+++ SOURCE EXTRACT

It’s crazy to me that a full 66% of hammock campers are making the mistake of carrying extra weight and taking up extra room in the pack by choosing to use a sleeping bag instead of the much more efficient top-quilt system (in this case combined with an under quilt for hammock use).

The problem with mummy bags

So what, exactly, is the mistake here? Well, let’s start by exploring how insulation works and how sleeping bags and quilts keep us warm.

At its most basic level, the majority of insulation operates by creating “dead air space” or a pocket of air which is unable to move. This immobile air is then brought up  to body temperature since it sits close to the body. Since the air can’t move, it’s then quite efficient at helping to regulate body temperature.

For notation’s sake, it’s worth mentioning that this is only one type of insulation. See this Dr Energy Saver article for a good overall primer on how insulation works and some common problems with insulation.

Some challenges of insulation on the trail are wind, water, and compression. If your insulation gets wet it will lose a large amount of its ability to insulate. If wind is allowed to blow through your insulation it will replace all that warm air with cool (or cold) atmospheric temperature air. If your insulation gets compressed, or smashed, for any reason it will then also lose its ability to trap and retain warm body temperature air.

++++++
+++ GIVEN MATERIAL

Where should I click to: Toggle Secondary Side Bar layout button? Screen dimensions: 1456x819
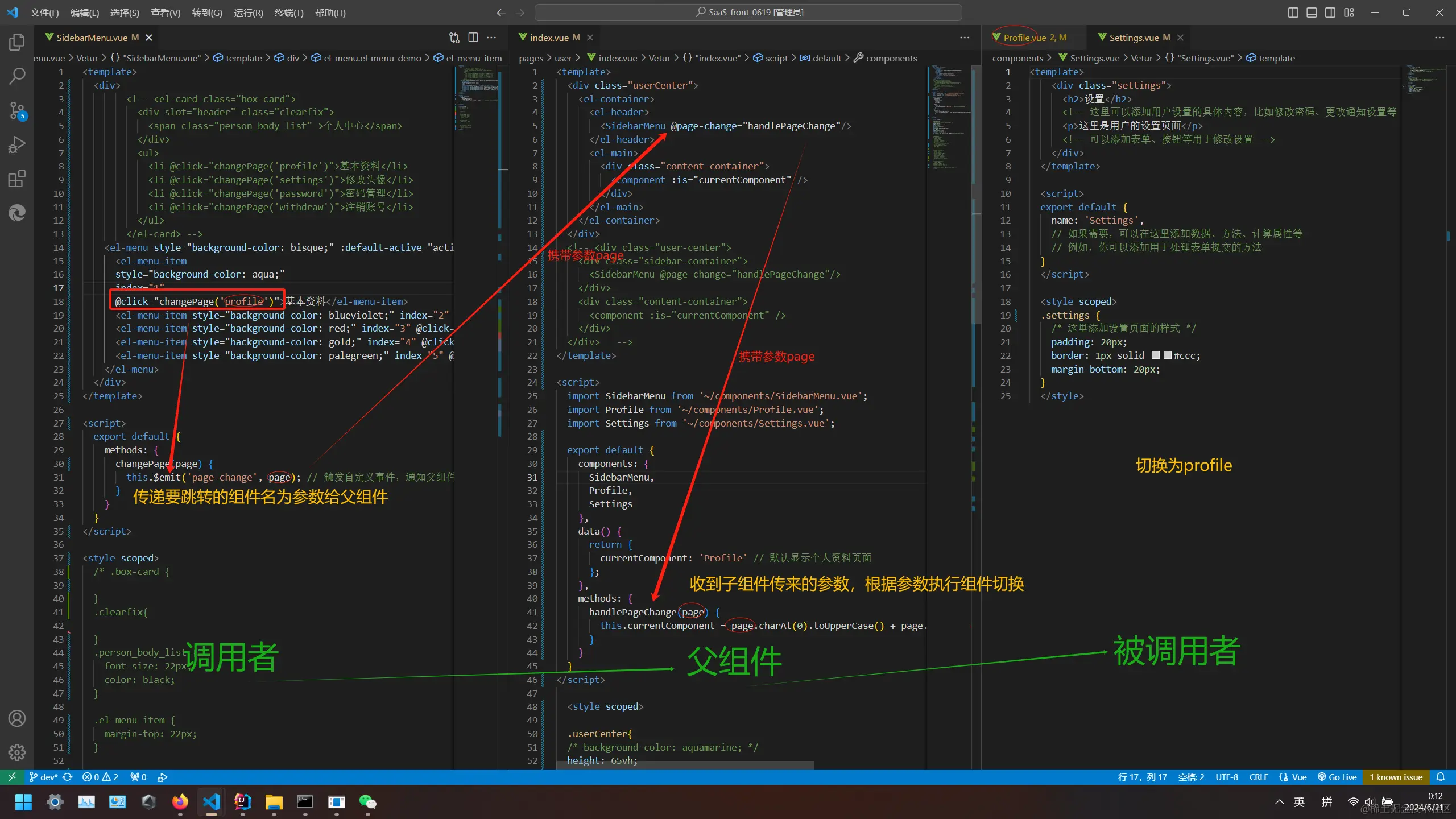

++++++

TASKS FOR THIS EXERCISE =
1. Which three challenges to insulation on the trail does the hammock insulation passage name?
2. Write out the hammock insulation passage from "It’s crazy to" up to and including "for hammock use).".
The listing comes from a separate, unrelated source.

TASK RESPONSES =
1. Wind, water, and compression.

2.
It’s crazy to me that a full 66% of hammock campers are making the mistake of carrying extra weight and taking up extra room in the pack by choosing to use a sleeping bag instead of the much more efficient top-quilt system (in this case combined with an under quilt for hammock use).